Task: Below are records; reproduce exactly the lines from the one that has "This screenshot has height=881, width=1390." through the one that has "Task: Switch to the Studio tab", ends included, and nothing more.

Supplied records:
══════════
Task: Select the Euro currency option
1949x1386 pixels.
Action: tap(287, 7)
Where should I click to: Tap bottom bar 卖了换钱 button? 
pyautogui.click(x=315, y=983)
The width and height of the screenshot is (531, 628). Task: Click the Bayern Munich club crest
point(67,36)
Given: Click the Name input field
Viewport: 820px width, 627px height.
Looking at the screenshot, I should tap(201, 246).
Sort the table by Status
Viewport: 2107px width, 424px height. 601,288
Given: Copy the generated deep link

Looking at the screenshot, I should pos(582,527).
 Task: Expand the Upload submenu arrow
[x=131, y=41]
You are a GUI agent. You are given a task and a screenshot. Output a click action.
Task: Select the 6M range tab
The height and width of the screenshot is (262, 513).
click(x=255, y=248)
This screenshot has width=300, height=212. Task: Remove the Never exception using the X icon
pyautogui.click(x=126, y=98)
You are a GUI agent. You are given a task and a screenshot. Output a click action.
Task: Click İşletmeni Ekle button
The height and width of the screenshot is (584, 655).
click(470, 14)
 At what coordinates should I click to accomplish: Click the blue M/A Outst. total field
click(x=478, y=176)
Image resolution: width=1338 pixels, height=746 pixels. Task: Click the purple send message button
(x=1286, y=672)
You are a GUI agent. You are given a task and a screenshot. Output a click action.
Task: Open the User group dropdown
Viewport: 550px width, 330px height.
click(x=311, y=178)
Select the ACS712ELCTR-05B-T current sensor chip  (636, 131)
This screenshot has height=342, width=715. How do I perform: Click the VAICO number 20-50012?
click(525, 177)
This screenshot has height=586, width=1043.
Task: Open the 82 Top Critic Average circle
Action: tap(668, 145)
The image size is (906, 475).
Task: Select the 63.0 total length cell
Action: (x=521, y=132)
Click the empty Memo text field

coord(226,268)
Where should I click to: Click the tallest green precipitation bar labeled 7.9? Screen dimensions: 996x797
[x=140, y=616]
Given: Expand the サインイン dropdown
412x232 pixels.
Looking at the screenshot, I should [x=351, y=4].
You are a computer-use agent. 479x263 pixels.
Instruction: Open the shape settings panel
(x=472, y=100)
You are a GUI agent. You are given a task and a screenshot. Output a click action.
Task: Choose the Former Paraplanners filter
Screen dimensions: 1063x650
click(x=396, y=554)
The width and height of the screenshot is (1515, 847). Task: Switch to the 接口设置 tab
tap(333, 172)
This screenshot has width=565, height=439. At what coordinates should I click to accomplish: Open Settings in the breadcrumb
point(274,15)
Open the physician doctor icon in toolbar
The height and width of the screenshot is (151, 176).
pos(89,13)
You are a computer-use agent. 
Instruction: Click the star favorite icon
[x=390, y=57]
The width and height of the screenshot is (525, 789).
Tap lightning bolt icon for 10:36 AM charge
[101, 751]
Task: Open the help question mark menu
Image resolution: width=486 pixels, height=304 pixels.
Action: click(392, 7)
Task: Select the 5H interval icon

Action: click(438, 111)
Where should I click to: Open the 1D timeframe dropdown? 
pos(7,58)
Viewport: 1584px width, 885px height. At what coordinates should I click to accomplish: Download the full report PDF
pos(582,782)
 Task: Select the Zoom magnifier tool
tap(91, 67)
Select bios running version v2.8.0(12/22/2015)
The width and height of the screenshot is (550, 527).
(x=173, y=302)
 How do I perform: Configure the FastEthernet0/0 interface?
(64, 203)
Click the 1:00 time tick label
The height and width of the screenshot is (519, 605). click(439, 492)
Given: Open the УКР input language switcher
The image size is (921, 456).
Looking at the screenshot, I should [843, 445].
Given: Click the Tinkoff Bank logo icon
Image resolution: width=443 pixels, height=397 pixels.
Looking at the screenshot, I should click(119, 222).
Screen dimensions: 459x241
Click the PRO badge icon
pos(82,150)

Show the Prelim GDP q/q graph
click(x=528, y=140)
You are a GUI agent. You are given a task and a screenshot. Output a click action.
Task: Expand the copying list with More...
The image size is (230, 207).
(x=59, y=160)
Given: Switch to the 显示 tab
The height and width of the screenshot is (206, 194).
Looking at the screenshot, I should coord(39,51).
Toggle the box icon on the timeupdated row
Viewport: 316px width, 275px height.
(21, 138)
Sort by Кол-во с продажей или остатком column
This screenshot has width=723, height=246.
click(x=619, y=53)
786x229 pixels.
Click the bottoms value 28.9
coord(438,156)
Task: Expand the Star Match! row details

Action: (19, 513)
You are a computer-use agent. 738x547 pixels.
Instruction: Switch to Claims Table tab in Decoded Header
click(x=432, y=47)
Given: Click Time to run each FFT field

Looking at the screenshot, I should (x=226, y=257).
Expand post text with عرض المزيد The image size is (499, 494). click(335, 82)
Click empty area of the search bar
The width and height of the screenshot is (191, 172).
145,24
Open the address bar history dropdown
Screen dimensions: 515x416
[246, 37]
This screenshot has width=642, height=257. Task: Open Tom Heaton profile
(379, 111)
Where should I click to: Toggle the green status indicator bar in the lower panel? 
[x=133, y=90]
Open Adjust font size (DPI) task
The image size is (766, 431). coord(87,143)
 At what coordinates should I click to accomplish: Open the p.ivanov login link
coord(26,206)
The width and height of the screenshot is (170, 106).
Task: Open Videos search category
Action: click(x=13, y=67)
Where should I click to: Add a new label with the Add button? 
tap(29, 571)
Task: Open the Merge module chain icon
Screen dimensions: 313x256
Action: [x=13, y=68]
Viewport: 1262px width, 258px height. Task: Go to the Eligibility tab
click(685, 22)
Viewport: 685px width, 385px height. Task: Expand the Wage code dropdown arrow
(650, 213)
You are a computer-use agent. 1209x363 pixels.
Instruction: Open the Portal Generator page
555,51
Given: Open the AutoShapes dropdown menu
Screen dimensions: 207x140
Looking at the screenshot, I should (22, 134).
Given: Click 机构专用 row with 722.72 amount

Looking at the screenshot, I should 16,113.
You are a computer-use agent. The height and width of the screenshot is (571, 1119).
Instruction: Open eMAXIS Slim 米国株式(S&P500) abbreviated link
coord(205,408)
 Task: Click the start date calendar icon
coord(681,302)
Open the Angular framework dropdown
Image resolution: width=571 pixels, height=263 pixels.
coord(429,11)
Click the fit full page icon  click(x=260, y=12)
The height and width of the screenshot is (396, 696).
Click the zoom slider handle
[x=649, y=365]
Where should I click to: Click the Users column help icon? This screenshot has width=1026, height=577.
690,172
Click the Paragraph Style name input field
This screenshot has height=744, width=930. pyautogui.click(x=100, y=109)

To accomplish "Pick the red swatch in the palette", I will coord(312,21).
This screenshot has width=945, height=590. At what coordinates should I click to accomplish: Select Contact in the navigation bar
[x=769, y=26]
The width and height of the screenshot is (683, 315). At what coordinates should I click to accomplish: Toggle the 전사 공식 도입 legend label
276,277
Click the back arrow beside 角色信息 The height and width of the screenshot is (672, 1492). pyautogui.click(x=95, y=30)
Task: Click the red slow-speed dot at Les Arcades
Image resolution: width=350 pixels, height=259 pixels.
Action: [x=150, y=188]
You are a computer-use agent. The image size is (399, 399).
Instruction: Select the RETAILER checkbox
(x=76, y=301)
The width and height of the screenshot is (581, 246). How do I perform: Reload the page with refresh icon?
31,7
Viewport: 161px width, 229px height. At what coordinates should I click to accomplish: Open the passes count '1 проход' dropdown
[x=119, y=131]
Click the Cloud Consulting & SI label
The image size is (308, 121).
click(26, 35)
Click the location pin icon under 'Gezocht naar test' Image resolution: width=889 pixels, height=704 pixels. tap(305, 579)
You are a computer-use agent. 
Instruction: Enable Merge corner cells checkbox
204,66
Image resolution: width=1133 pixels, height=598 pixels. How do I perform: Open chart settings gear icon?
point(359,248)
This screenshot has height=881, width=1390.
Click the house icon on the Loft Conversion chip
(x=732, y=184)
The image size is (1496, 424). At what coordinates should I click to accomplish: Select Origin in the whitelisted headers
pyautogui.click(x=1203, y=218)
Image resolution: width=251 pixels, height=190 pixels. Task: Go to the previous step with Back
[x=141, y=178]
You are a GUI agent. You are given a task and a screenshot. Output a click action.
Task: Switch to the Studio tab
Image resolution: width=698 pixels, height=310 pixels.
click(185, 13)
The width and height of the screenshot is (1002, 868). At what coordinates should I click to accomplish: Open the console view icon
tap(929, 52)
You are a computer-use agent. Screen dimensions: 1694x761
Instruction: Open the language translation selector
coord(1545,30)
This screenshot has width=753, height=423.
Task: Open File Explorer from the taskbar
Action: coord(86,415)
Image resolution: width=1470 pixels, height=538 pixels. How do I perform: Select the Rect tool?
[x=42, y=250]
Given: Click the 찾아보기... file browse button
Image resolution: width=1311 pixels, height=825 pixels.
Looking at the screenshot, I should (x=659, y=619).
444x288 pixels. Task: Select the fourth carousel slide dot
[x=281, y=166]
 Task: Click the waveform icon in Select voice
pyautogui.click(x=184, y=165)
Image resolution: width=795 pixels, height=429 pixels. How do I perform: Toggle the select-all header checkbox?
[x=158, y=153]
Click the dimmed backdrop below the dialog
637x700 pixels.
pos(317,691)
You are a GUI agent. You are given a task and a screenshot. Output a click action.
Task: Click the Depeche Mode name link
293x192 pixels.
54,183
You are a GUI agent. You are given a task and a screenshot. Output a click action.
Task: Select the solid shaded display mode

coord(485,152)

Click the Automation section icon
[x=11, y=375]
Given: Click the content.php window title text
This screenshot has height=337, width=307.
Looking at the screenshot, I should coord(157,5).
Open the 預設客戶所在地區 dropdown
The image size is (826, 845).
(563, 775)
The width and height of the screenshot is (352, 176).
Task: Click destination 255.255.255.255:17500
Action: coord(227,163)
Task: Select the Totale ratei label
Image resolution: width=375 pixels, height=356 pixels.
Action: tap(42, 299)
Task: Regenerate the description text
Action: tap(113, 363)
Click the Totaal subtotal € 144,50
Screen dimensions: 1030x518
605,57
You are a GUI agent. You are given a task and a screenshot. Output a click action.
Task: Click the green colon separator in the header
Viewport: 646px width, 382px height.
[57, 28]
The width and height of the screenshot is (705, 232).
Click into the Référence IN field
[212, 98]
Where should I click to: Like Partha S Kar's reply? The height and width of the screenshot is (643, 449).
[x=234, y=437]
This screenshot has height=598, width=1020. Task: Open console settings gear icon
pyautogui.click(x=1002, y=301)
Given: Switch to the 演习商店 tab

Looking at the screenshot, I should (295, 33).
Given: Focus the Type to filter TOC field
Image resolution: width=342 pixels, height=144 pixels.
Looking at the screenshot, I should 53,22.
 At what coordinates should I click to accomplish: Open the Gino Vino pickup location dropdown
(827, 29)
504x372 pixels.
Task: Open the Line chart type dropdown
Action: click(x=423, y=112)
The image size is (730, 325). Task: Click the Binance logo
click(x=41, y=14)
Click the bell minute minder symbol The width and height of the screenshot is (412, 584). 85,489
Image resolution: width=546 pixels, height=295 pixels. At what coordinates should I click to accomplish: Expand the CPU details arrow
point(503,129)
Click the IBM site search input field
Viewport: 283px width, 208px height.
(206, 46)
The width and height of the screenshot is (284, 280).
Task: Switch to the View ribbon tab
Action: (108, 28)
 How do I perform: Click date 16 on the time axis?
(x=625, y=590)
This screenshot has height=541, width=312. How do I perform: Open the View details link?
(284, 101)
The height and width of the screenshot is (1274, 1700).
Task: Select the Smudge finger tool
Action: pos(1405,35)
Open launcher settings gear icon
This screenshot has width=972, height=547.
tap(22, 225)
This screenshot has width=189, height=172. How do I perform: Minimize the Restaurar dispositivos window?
══════════
Written answer:
This screenshot has height=881, width=1390.
Click the house icon on the Loft Conversion chip
(x=732, y=184)
The image size is (1496, 424). At what coordinates should I click to accomplish: Select Origin in the whitelisted headers
pyautogui.click(x=1203, y=218)
Image resolution: width=251 pixels, height=190 pixels. Task: Go to the previous step with Back
[x=141, y=178]
You are a GUI agent. You are given a task and a screenshot. Output a click action.
Task: Switch to the Studio tab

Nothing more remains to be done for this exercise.